La Commissione europea ha deciso di deferire la Polonia alla Corte di giustizia europea in merito al controverso pacchetto di riforme giudiziarie promosso da Varsavia che, secondo i commissari, mette a repentaglio lo stato di diritto nel paese.
Cosa sta accadendo in Polonia? Come ha fatto il paese a diventare l’osservato speciale della Commissione europea? L’attuale governo polacco, guidato dal partito nazional-conservatore Diritto e Giustizia (PiS), ha intrapreso un duro braccio di ferro con Bruxelles. Le autorità europee si dicono infatti preoccupate delle recenti riforme politiche avviate dal PiS le quali rischiano di smantellare lo stato di diritto. Il governo polacco accusa l’UE di ingerenza mettendosi alla testa di un vasto e variegato fronte euroscettico.

*DATI ARCHIVIATI*
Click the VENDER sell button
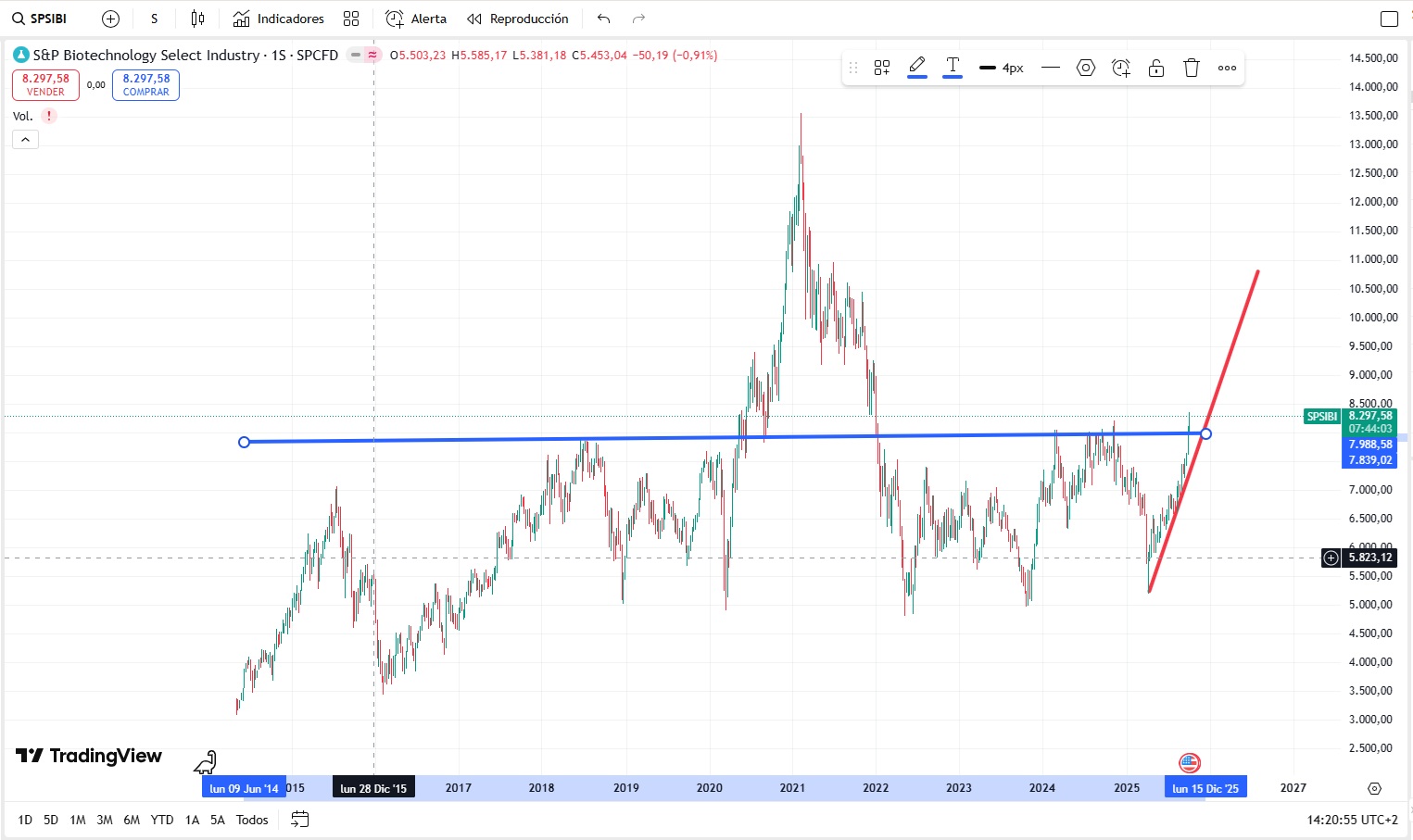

*ESERCIZIO 1*
Restituisci senza modifiche la parte del brano sulla Polonia che va da "La Commissione europea ha" fino a "variegato fronte euroscettico." incluso.
*ESERCIZIO 2*
Prosegui il brano sullo scontro tra la Polonia e Bruxelles dal punto in cui si interrompe.
I dati costituiscono materiale a sé, distinto dal brano.

*RISPOSTA SCRITTA 1*
La Commissione europea ha deciso di deferire la Polonia alla Corte di giustizia europea in merito al controverso pacchetto di riforme giudiziarie promosso da Varsavia che, secondo i commissari, mette a repentaglio lo stato di diritto nel paese.
Cosa sta accadendo in Polonia? Come ha fatto il paese a diventare l’osservato speciale della Commissione europea? L’attuale governo polacco, guidato dal partito nazional-conservatore Diritto e Giustizia (PiS), ha intrapreso un duro braccio di ferro con Bruxelles. Le autorità europee si dicono infatti preoccupate delle recenti riforme politiche avviate dal PiS le quali rischiano di smantellare lo stato di diritto. Il governo polacco accusa l’UE di ingerenza mettendosi alla testa di un vasto e variegato fronte euroscettico.

*RISPOSTA SCRITTA 2*
L’allievo modello dell’UE
Eppure fino al 2015 il paese sembrava il più europeista del continente. La capacità dei suoi governi nel gestire e allocare efficacemente i fondi comunitari aveva garantito una crescita economica e un livello di benessere altrimenti impossibile. I polacchi sembravano ben consapevoli che senza l’UE la situazione sarebbe stata peggiore. E questa consapevolezza generava un solido consenso verso l’Unione. La Polonia era diventata un allievo modello, un esempio da seguire. Nel periodo 2007-2013, il paese ricevette finanziamenti per 80 miliardi di euro, di cui 67,3 miliardi provenienti da fondi strutturali e di coesione, e 14 miliardi da finanziamenti per l’agricoltura e la pesca, realizzando utili per 24 miliardi. Alla guida del paese c’era Piattaforma Civica, partito di centrodestra guidato da Donald Tusk, attuale presidente del Consiglio europeo. La fedeltà ai valori europei sembrava impossibile da scalfire.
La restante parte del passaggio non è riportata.